Thanks also to my other MedMikro colleagues for the nice social atmosphere at work and for all kinds of nice discussions about almost anything but also sometimes research-related! To Mary for your support and help though the years. To Martin for your friendliness and practical help, but also your positive attitude. To Lena for being so friendly and kind and helpful in all matters! To Elin for your friendliness! To Vesa for interesting discussions and expertise in microscopy and other practical things! To Elena for nice times working together with lab-teaching and readily answering any questions I had. To PeterW for your positive attitude and encouragement. To Kajsa and Elisabet for always being friendly and encouraging. To my new colleagues from AIR. I won’t mention names because I’ll surely miss someone! It has been great having all the new friendly faces around! To Tony for being a role model when it comes to teaching, for neutrophil expertise and for your great helpfulness in all practical matters.
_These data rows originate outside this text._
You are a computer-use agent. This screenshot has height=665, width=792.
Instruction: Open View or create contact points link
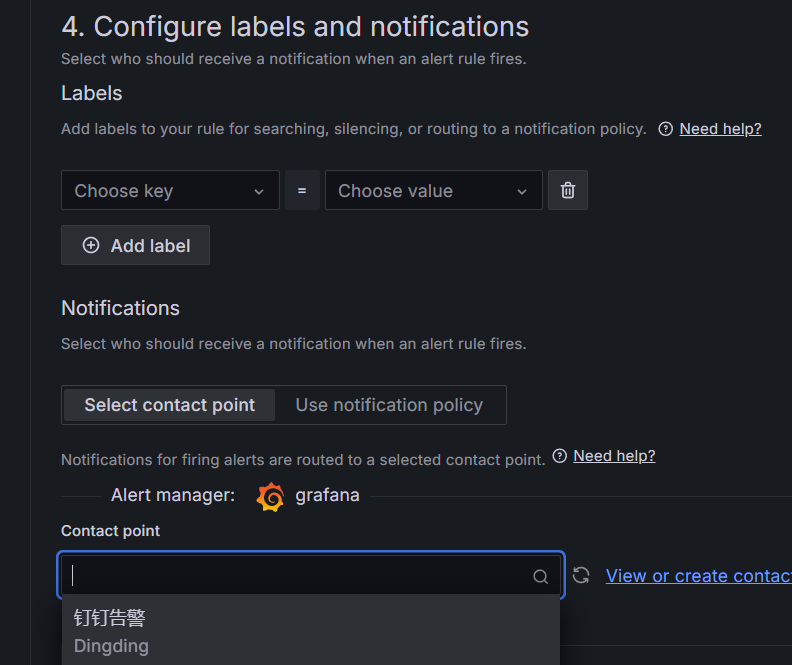pyautogui.click(x=698, y=575)
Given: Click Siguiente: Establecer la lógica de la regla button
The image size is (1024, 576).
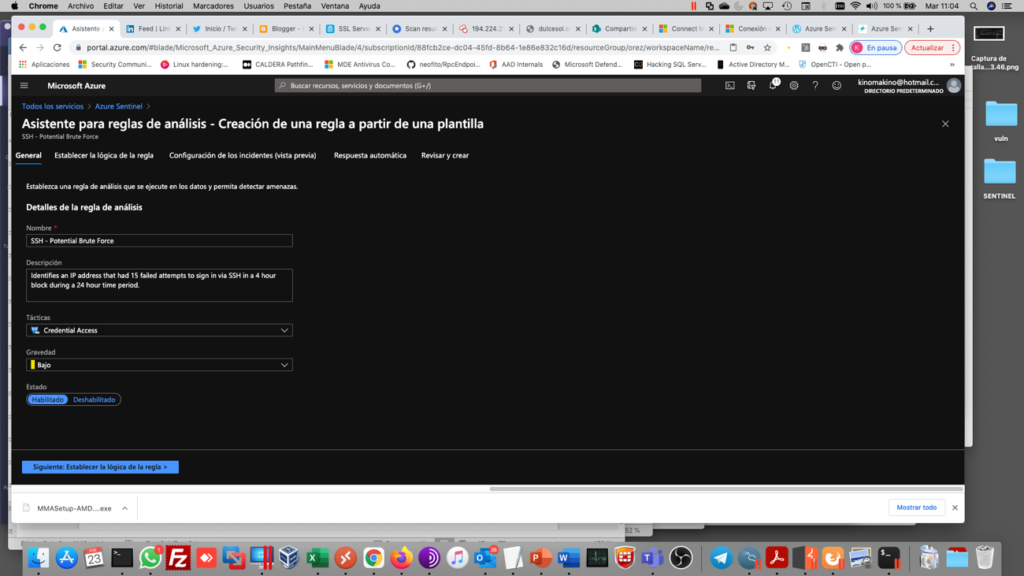Looking at the screenshot, I should (100, 466).
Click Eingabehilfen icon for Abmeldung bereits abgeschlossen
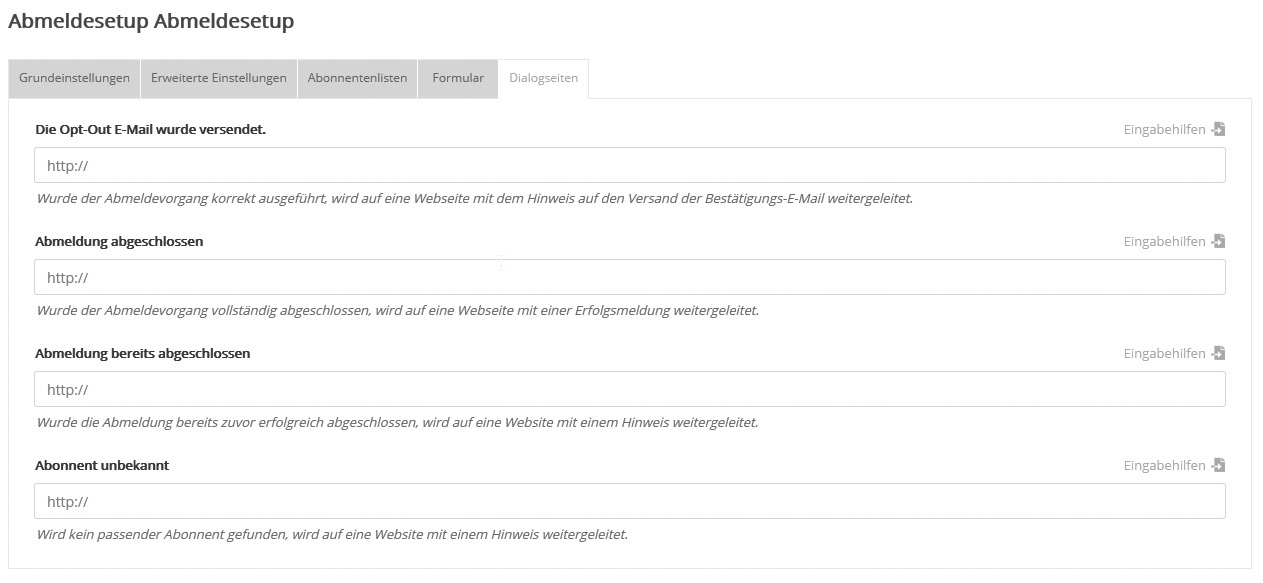 point(1218,354)
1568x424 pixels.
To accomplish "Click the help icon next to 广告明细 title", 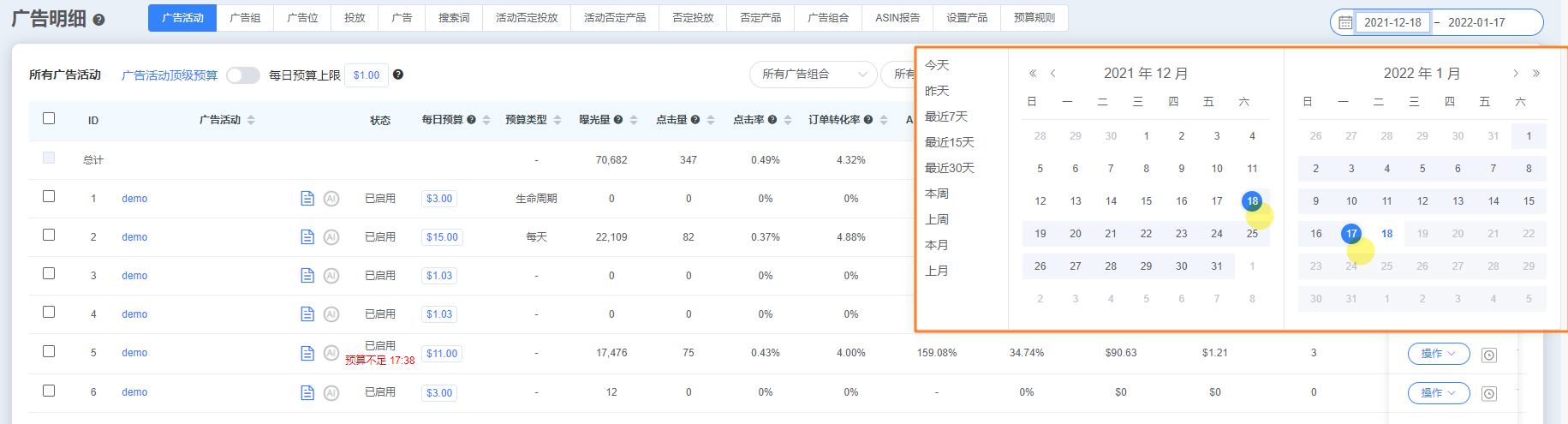I will point(98,20).
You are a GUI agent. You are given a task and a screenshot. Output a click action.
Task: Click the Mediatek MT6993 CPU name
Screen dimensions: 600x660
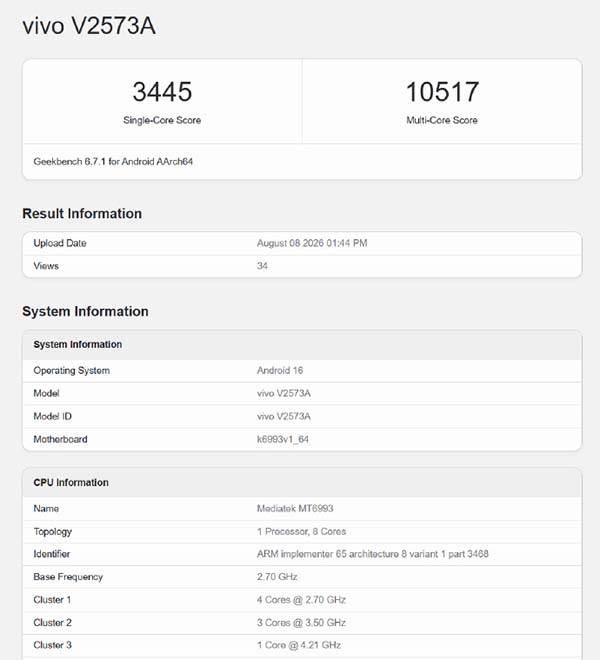(295, 508)
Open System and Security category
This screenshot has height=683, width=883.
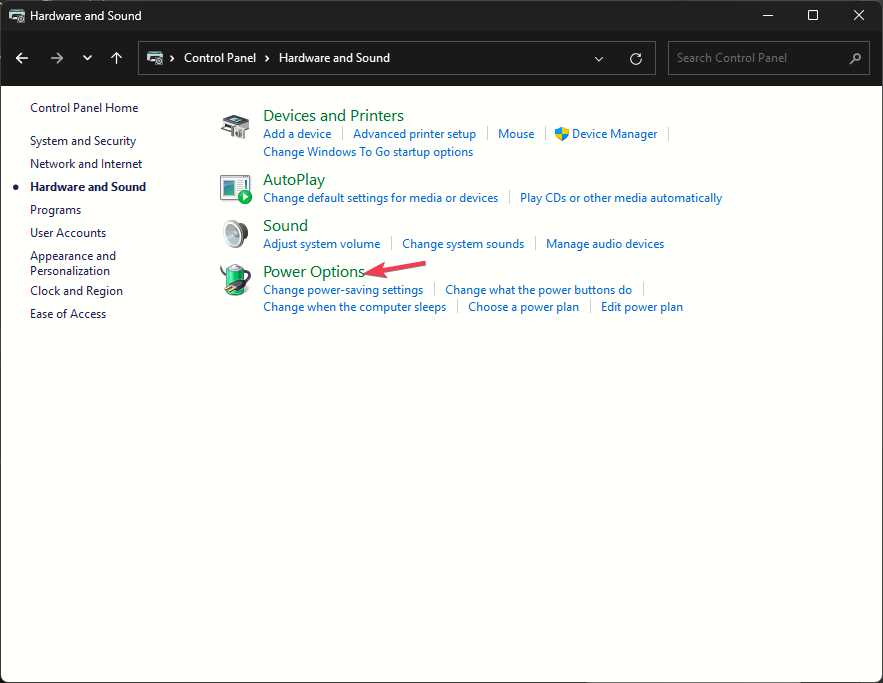(83, 141)
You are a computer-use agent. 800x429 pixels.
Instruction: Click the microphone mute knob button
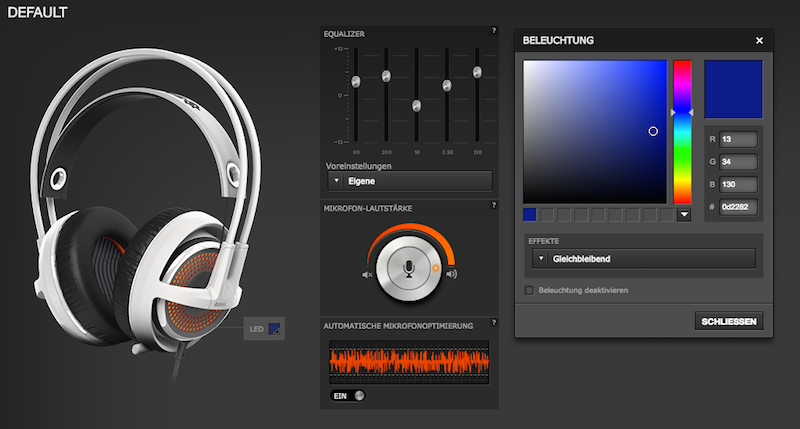pos(408,269)
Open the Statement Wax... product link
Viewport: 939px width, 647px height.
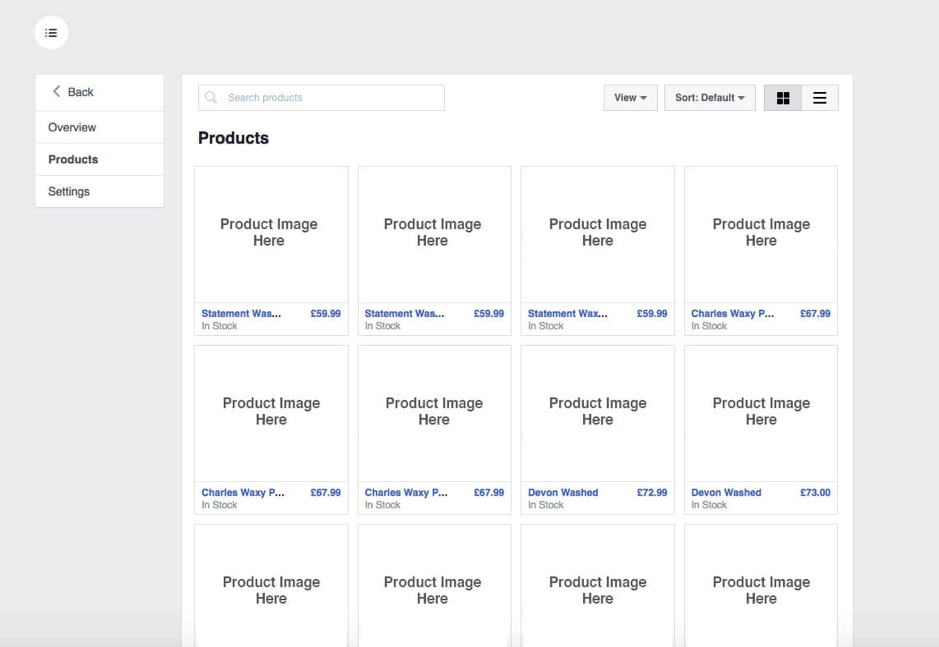[567, 313]
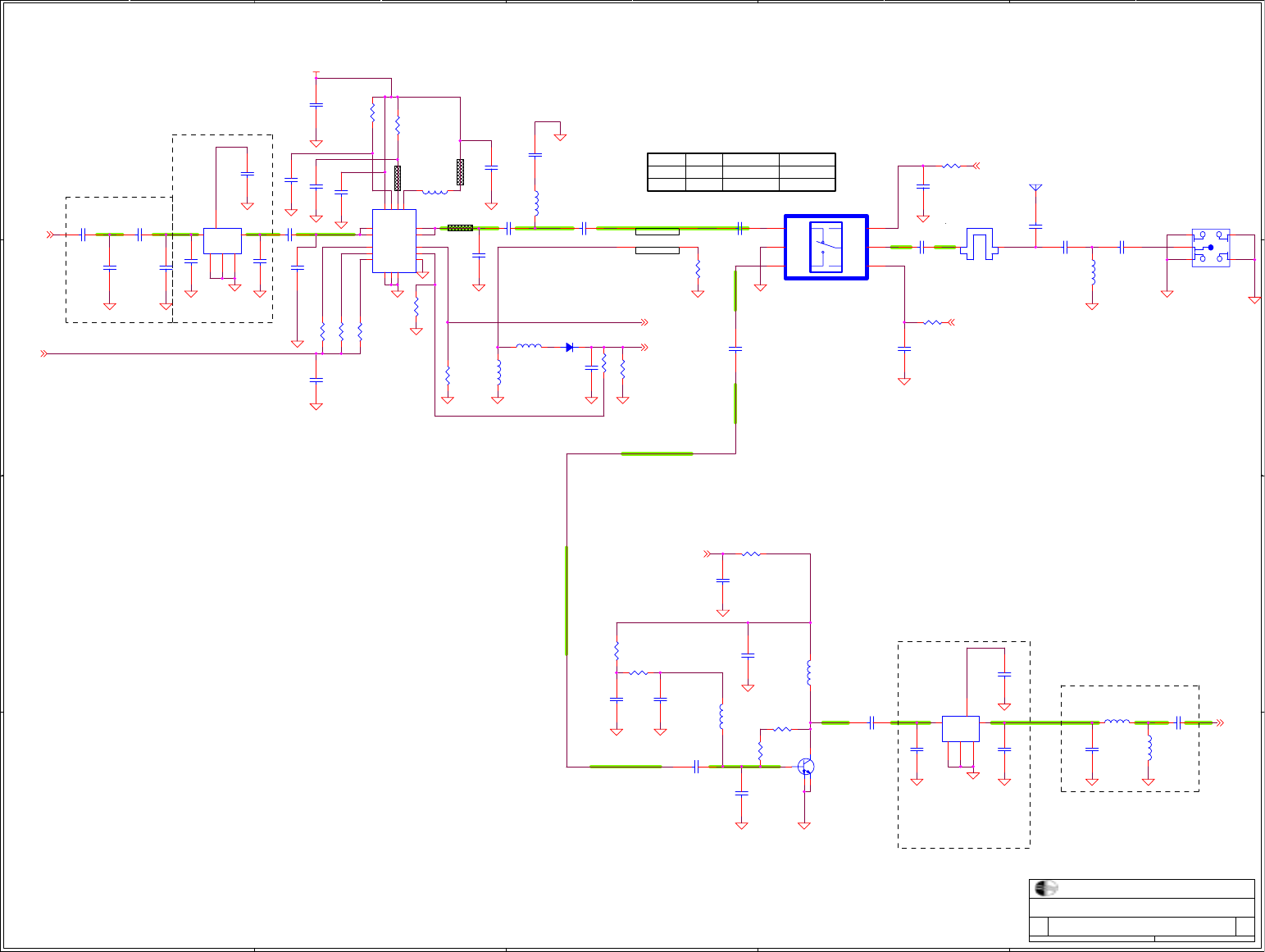1265x952 pixels.
Task: Click the blue IC box in lower dashed block
Action: pos(960,728)
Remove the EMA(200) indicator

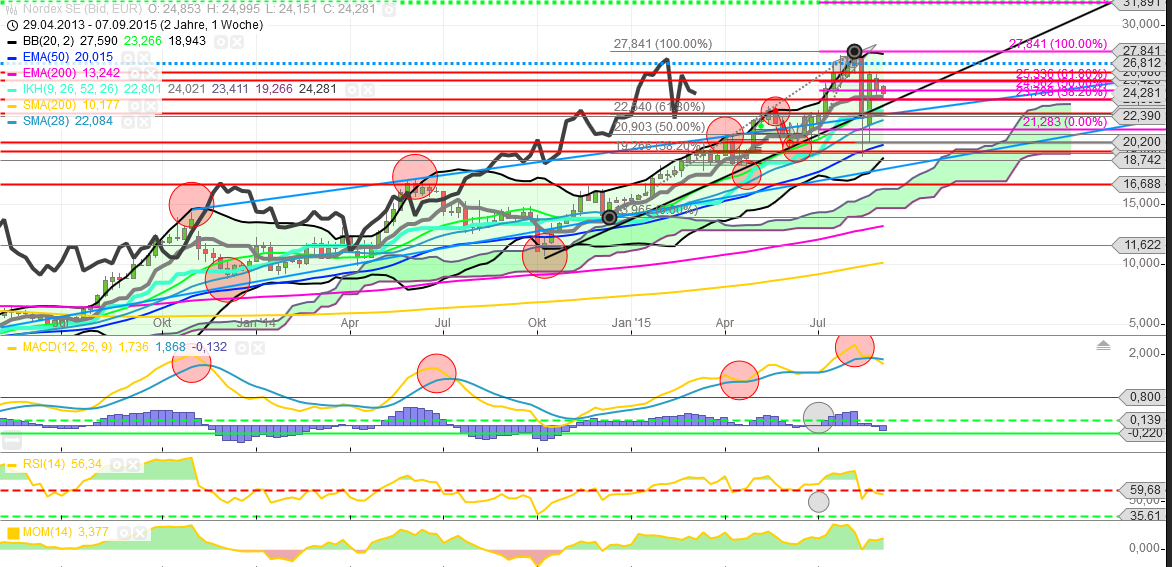pyautogui.click(x=152, y=73)
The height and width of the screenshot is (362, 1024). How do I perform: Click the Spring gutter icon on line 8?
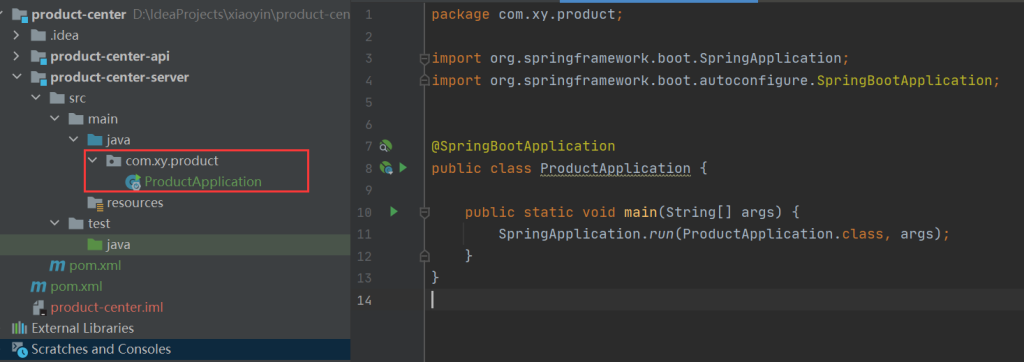386,168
You left a huge void and have been greatly missed by all!

I would also like to thank my family. To my parents and siblings for guidance and encouragement through the years! I love you so much! To my extended family for your support! Finally, I would like to thank Sarbasst, Evina, Elma and Emilia! You mean the world to me and I love you all so much! Thankyou Sarbasst for being my companion in life, and for all your encouragement and support!